A quiet book that collects Solzhenitsyn's writings (both personal and from his fiction) to give a brief portrait of his life. The photos are rare (some from his days in the gulag, one taken with a handmade camera) and are arranged chronologically. We can trace the lines on his face as he ages. His eyes have a stolid dignity that is fascinating. I say this is a quiet book because it really needs to be read slowly and in the solitude of a quiet place. It was interesting to read the pieces of his fiction that directly related his own life. After finishing this book, I now have a strong desire to delve back into his writing and pick up the works I haven't had a chance to read.
“We almost never can evaluate and, through consequences, immediately become fully conscious of events which have already happened to us; all the more unpredictable and surprising for us is the course of events to come.” This is a very concise autobiography of the famous Russian author Aleksandr Solzhenitsyn. The words that describe his life come to life with the accompanying photographs.

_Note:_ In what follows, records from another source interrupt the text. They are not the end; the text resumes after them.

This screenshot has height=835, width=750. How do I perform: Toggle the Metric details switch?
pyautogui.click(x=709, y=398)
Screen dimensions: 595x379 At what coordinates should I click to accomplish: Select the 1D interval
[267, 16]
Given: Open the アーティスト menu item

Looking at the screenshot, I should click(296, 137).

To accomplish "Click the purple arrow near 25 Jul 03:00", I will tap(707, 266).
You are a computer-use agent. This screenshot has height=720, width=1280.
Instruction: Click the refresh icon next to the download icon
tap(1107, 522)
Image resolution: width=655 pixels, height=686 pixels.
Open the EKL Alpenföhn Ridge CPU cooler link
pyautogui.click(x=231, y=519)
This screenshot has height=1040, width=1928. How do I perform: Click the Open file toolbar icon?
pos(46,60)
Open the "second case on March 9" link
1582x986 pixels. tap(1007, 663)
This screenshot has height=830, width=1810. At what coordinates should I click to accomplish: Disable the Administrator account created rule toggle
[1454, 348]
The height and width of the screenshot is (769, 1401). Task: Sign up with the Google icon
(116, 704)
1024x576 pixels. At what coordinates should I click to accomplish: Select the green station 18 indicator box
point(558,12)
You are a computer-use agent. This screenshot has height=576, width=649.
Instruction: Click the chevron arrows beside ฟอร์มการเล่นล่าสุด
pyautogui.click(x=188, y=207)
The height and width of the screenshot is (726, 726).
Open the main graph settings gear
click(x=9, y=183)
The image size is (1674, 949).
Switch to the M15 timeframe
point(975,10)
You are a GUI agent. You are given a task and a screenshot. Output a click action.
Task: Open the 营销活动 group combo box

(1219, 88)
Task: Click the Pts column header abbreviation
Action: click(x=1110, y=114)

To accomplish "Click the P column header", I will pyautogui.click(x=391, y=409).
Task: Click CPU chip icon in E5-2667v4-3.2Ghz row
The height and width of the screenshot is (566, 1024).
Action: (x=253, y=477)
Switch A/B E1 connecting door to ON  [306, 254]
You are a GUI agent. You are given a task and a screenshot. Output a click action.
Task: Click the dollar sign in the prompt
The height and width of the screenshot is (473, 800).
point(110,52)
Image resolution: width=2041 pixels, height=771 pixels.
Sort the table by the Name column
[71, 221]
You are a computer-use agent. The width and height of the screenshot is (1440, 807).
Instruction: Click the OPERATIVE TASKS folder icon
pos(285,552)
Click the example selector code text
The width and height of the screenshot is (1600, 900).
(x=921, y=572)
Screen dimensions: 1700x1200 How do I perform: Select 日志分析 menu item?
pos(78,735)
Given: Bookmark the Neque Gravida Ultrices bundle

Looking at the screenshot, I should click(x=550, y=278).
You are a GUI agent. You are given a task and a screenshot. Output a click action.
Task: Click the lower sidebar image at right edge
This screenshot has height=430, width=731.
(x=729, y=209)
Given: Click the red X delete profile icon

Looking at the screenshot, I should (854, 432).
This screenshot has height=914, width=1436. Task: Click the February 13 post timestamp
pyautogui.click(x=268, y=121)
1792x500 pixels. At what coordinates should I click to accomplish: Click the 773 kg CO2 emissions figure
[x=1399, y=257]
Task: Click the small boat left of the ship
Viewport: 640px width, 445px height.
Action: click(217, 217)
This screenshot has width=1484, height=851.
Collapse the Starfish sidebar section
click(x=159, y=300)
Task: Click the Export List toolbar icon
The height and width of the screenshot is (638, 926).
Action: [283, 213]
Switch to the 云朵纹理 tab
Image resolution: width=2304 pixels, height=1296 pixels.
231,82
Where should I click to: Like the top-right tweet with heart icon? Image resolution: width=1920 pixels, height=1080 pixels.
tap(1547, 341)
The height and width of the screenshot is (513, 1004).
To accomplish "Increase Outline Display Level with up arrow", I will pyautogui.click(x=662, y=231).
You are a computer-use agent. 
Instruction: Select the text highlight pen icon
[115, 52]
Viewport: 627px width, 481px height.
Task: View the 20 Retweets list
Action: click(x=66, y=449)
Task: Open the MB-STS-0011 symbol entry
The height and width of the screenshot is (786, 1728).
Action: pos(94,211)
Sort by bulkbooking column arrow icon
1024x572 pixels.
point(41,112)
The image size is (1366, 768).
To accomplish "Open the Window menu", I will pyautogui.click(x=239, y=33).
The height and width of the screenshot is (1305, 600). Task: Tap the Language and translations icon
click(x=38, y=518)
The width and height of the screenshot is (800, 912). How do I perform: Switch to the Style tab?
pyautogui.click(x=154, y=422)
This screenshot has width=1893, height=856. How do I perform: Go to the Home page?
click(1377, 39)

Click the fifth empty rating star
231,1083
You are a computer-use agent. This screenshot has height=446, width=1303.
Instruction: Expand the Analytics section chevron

I saw another review that said this is a "hasty, informative book." This is fairly short, less an autobiography and more a few pages written by Solzhenitsyn in explanation. The book is full of bleak images, beautiful in the same simple way as the writing. I found this at an antique store for 5$, and as a random treasure found, this was worth finding.
This was a hasty, informative book that included many interesting photos
- "During all the years in exile I taught mathematics and physics in a rural school, and given my austere and solitary way of life, secretly wrote prose"
- "There I was under open surveillance, reported on every fortnight, and for a long time, the local police headquarters had not even allowed me, a dying man, to go away for treatment. I could not talk about all this to the free patients around me; had I done so they would not have understood"
- "Which place on Earth should you love more? The place where you crawled out of the womb, a screaming infant, understanding nothing, not even the evidence of your eyes and ears? Or the place where they first said to you, "All right, you can go without a guard now, you can go - by yourself"? on your own two legs. "Take up thy bed and walk!"
- "Works which draw on truth and present it to us in live and concentrated form grip us, compellingly involve us, and no one ever, not even ages hence, will come forth to refute them."
- "Throughout the years up to 1961, not only was I convinced that I would never in my life see a line of mine in print but I also did not dare read anything to most of even my close friends for fear of divulgence."
Very interesting pictorial autobiography; felt as if I were going through his family album of photos. Aleksandr Solzhenitsyn deserves a much wider readership; to me he represents the 'cog' a man becomes in a totalitarian state. Even if that 'cog' 'works' as the system dictates it can still be replaced - one overheard conversation, one letter found or even shaking the hand of someone who has been branded 'suspicious' - and you are ripped out and thrown on the junk heap of the state. Powerful and haunting.
Quick and informative in a very elementary way. Just what I needed to gain a little bit of knowledge about the history before I begin reading the literature.